In reinforcement learning, policy improvement is a part of an algorithm called policy iteration, which attempts to find approximate solutions to the Bellman optimality equations. Page-84, 85 in Sutton and Barto's book on RL mentions the following theorem:
Policy Improvement Theorem
Given two deterministic policies $\pi$ and $\pi'$:
$\forall s \in S, V_{\pi}(s) \leq Q_{\pi}(s, \pi'(s))$
LHS of inequality: the agent acts according to policy $\pi$ starting from the current state.
RHS of inequality : the agent acts according to policy $\pi'$ in the current state, and for all subsequent states acts according to policy $\pi$
Claim : $\forall s \in S, V_\pi(s) \leq V_{\pi'}(s)$
In other words, $\pi'$ is an improvement over $\pi$.
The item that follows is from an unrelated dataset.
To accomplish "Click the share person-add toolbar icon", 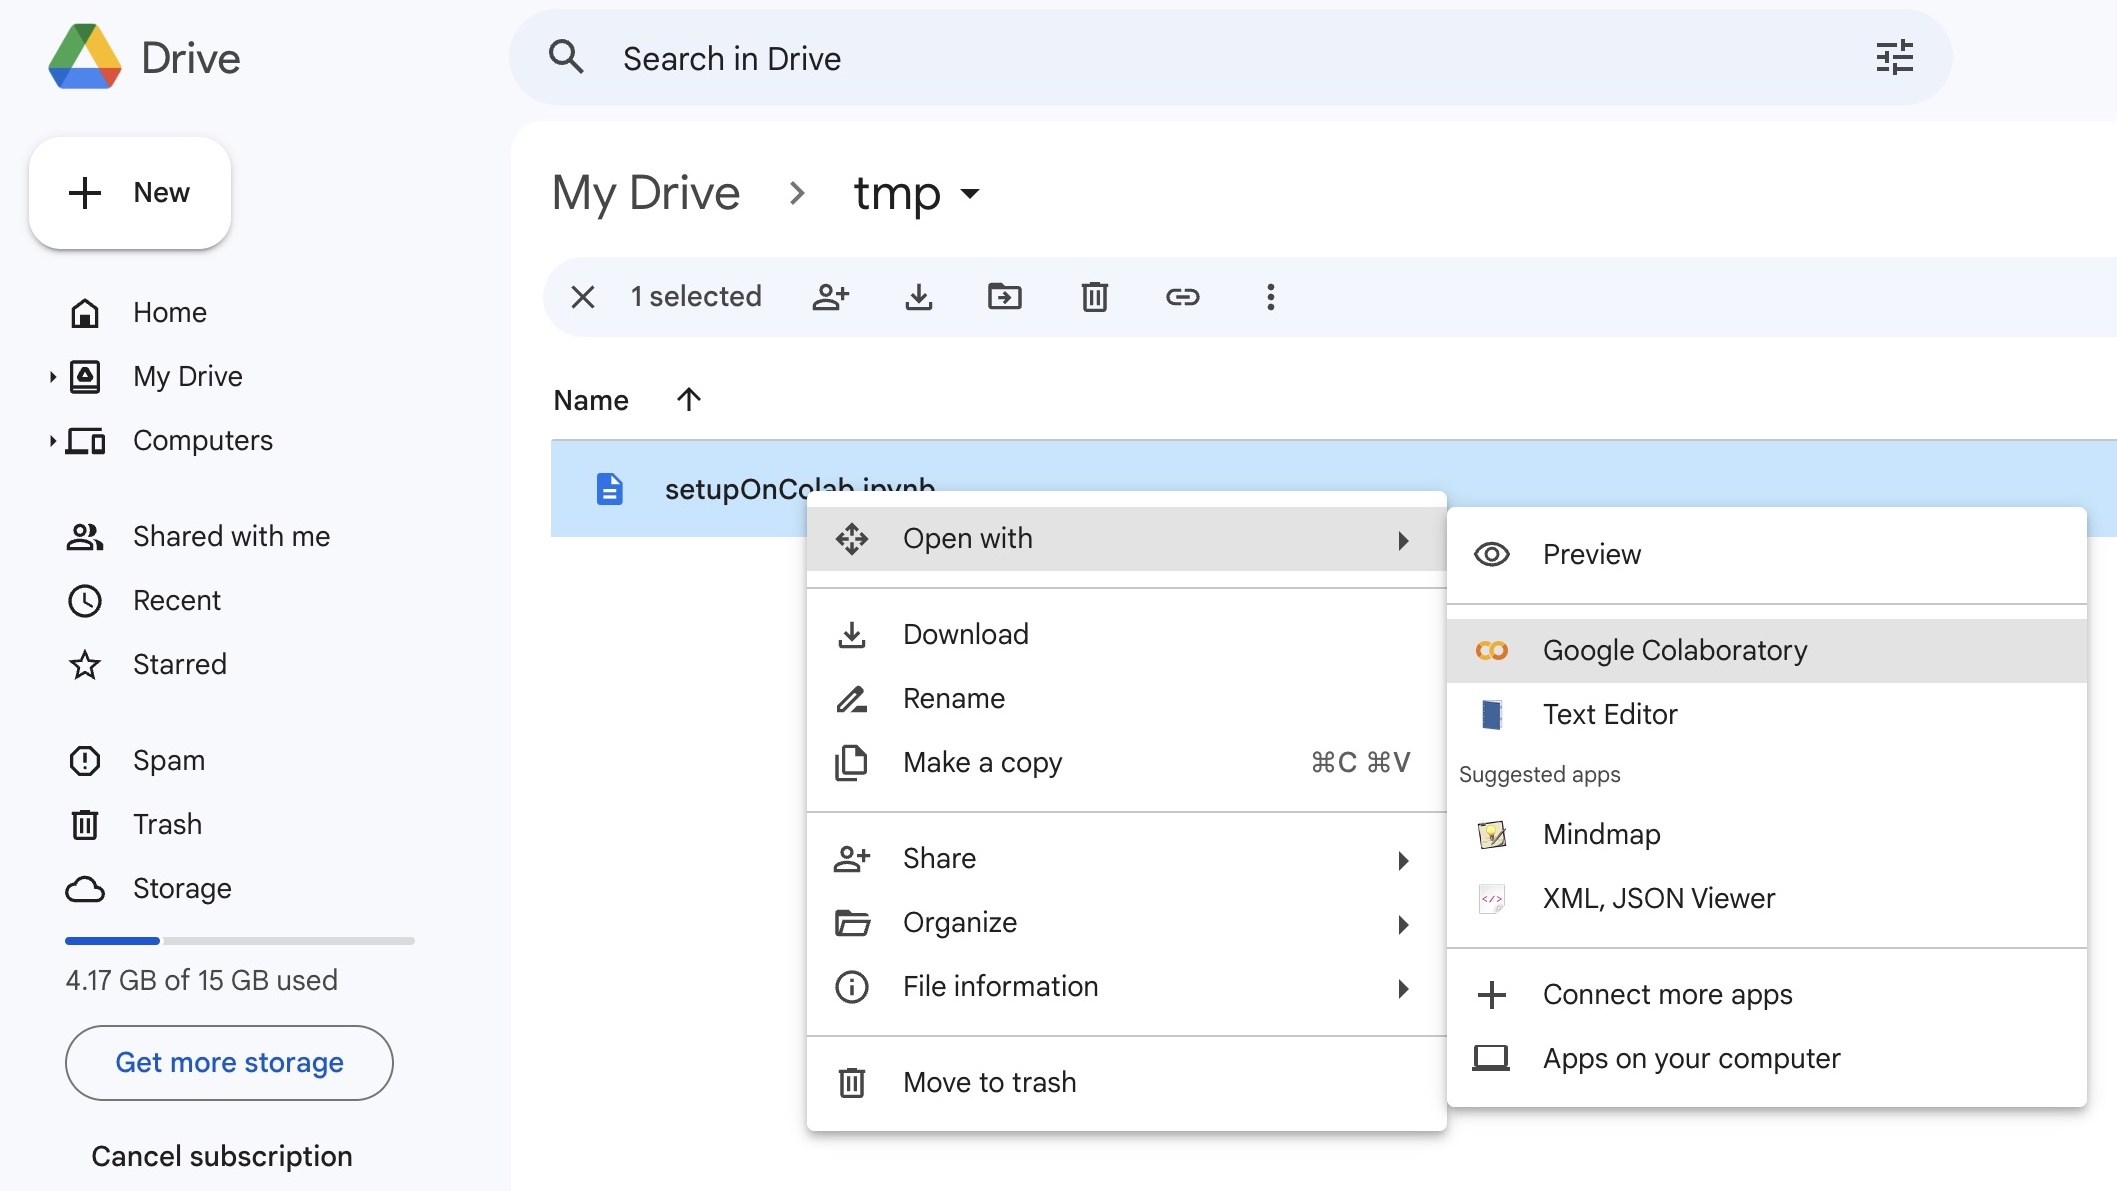I will tap(830, 297).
I have difficulty in understanding the proof. This is discussed below:
Proof : $$ V_\pi(s) \leq Q_\pi(s, \pi'(s)) = \mathbb{E}_{\pi'}[R_{t+1} + \gamma V_\pi(S_{t+1}) | S_t = s]$$
I am stuck here. The q-function is evaluated over the policy $\pi$. That being the case, how is the expectation over the policy $\pi'$?
My guess is the following: in the proof given in Sutton and Barto, the expectation is unrolled in time. At each time step, the agent follows the policy $\pi'$ for that particular time step and then follows $\pi$ from then on. In the limit of this process, the policy transforms from $\pi$ to $\pi'$. As long as the expression for the return inside the expectation is finite, the governing policy should be $\pi$; only in the limit of this process does the governing policy transform to $\pi'$.